Belt Theater, Cascade County Courthouse among historic preservation honorees

Breaking with tradition, the annual historic preservation award ceremony was held in Belt this year to show off the recently restored Belt Theater.
The theater project was one of this year’s award winners in the program organized by the city-county Historic Preservation Advisory Commission.
Historic preservation award winners to be honored next week
“This building was coming apart,” Gary Gray said of the theater. Gray is board president for the Belt Theater Company.
The project has been two decades in the making and the success was largely thanks to a small group of dedicated community members.
But there was also “nothing but sheer, stupid dumb luck” when a letter about the project landed on the desk of a family that liked the project and supported it financially, Gray said.
Now, the group is launching a new fundraising effort to purchase a 1917 Steinway grand piano that they’ve located. Based on an internet search, those pianos range from $40,000 to $100,000.
When Gray mentioned that they have the opportunity to purchase such an instrument, there was a collective gasp in the room of 130 attendees.
“What other small venue in this part of the world can say come play our Steinway,” Gray said.
The Cascade County Courthouse roof replacement was another project honored this year.
The 100-year-old roof was replaced with Revere Copper, that included recycled copper, according to the award citation.

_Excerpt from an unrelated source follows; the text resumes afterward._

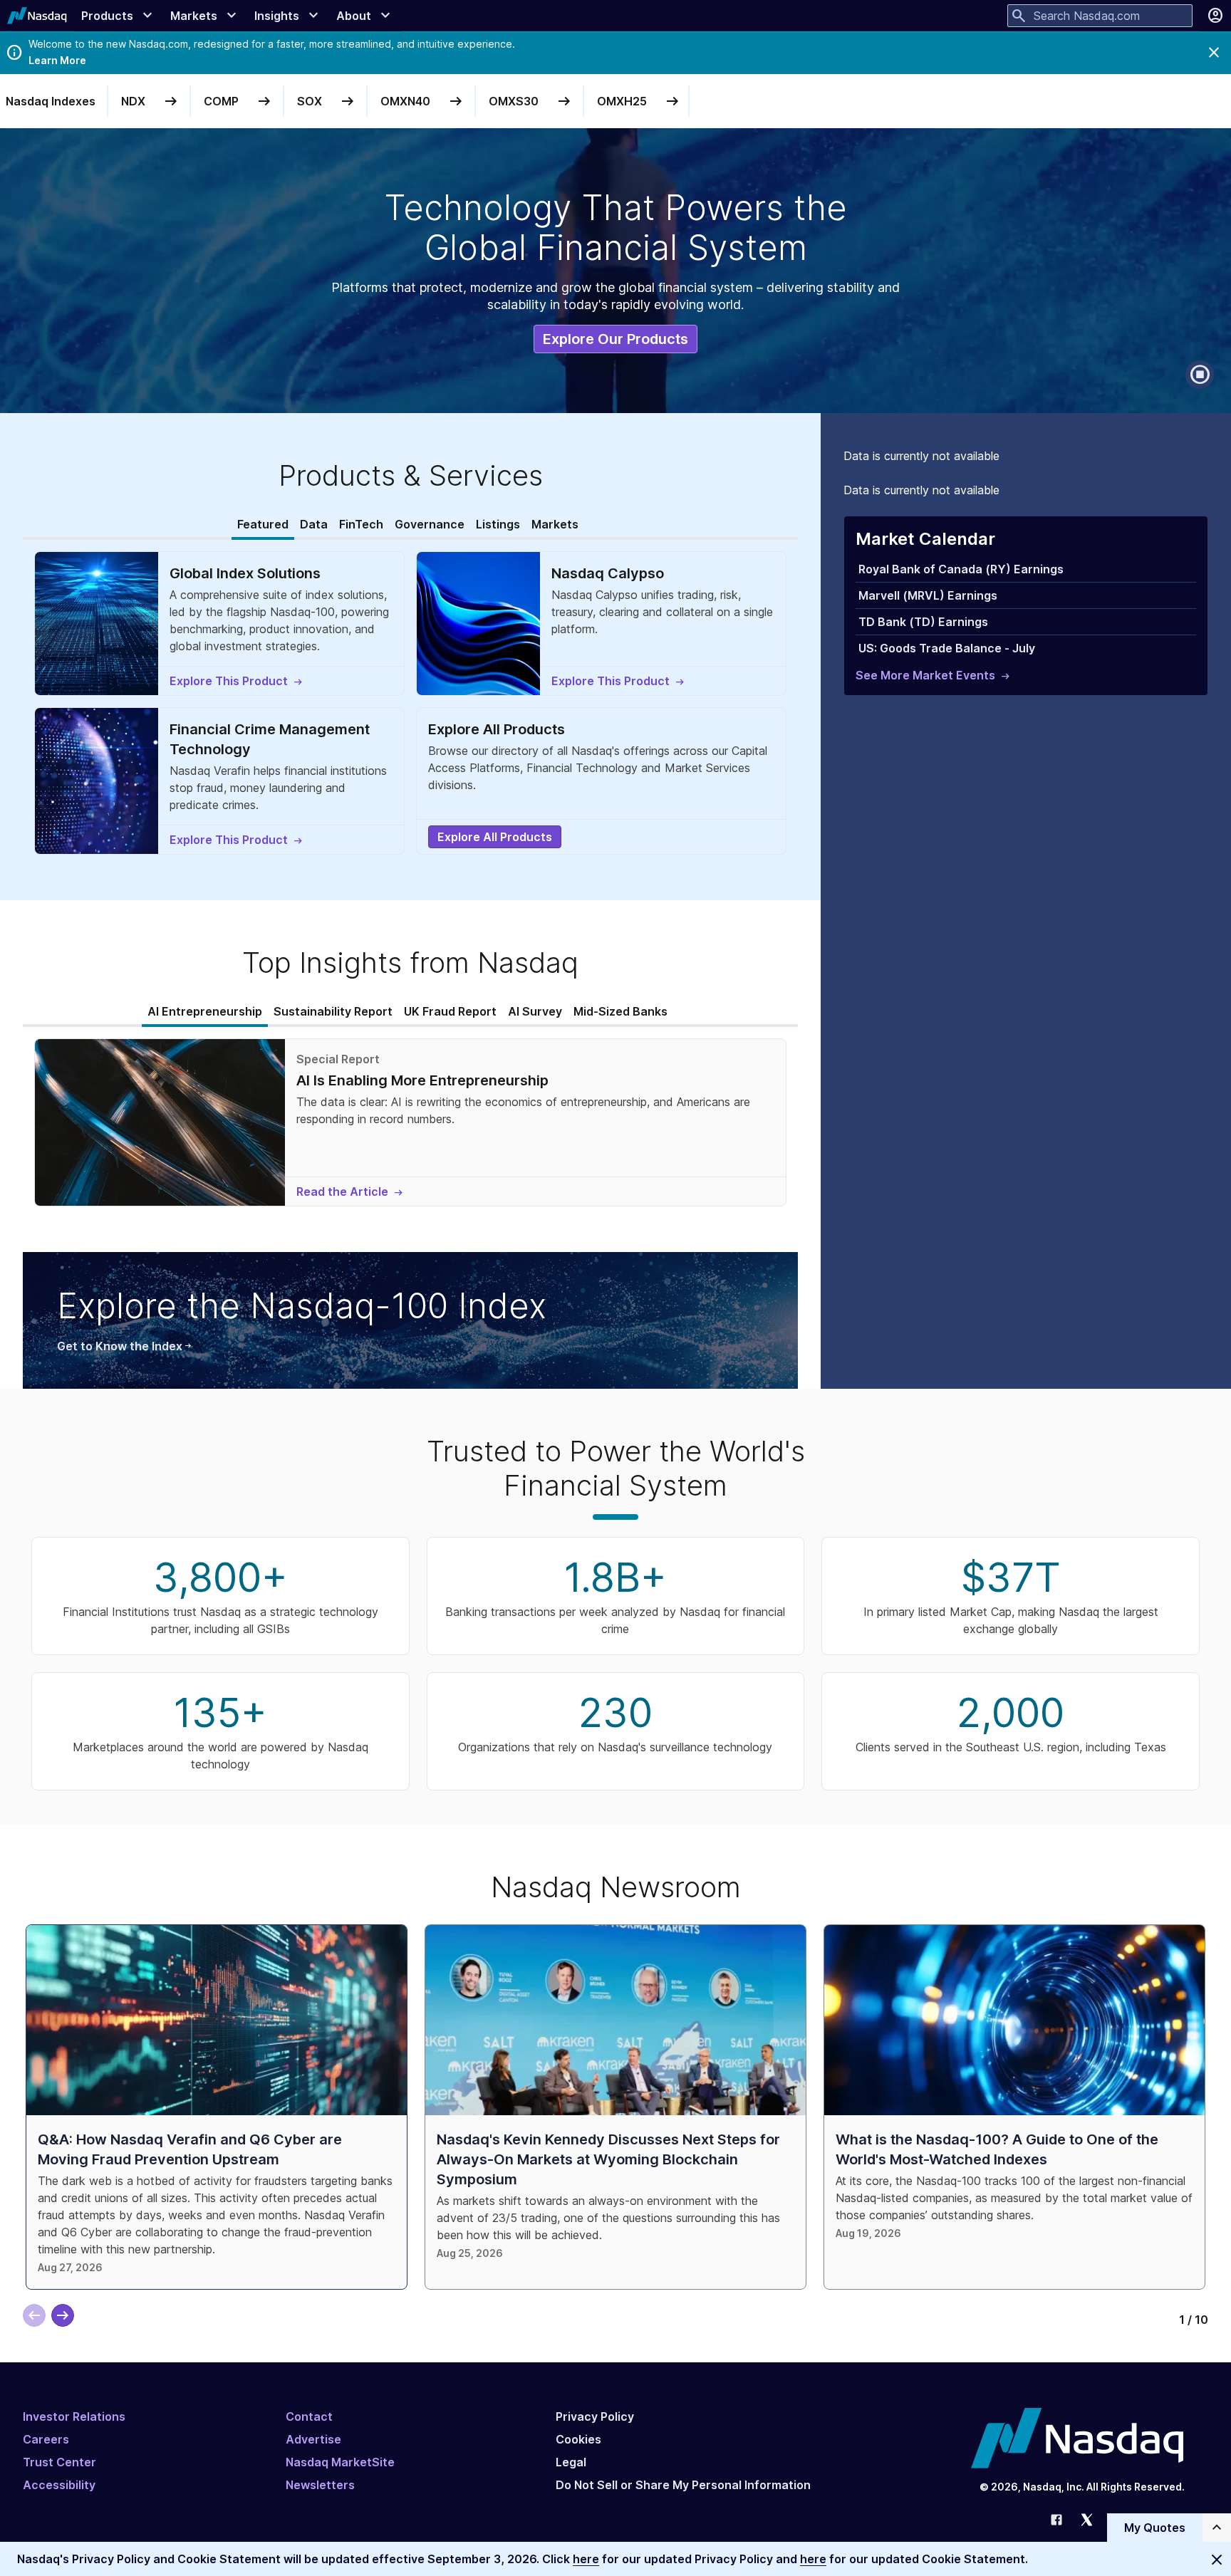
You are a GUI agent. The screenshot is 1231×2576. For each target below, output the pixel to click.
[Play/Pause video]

Copper railings installed in courthouse roof replacement project
Lon Gorsch, the project manager for Renaissance Roofing, said the original roof highlighted the work of the Great Falls craftsmen and that their work had been quite good.
Gorsch and others from Renaissance as well as Paul Filicetti of Missoula, the historic preservation architect on the project, came back to Great Falls to attend the award ceremony on May 24.
The courthouse is on the National Register of Historic Places and the new roof, a $4 million project, should last another 80-100 years.
Gorsch said Great Falls had been one of the more welcoming communities they’d lived in.
“It’s kind of a rare gem,” he said of the courthouse. “We work in beautiful buildings all the time. This was one of the top buildings.”
Commissioner Jim Larson accepted the award on behalf of Cascade County. He said that he had recently been elected and learned about the buckets catching water in the attic of the courthouse.
As a farmer/rancher in the Belt area, initially he suggested putting copper-colored tin on the roof, but came to understand the historic preservation aspect of the project.
“We are now part of history,” he said.
The courthouse project is being submitted for national and state level awards, according to county officials and the contractors.
The courthouse roof was also featured on the cover of Preservation Montana: The Montana Historic Preservation Plan 2018-2022.
The document is published by the State Historic Preservation Office and was approved by the National Park Service earlier this year. NPS approval of the plan qualifies Montana for continued participation in the national preservation program as well as federal funding.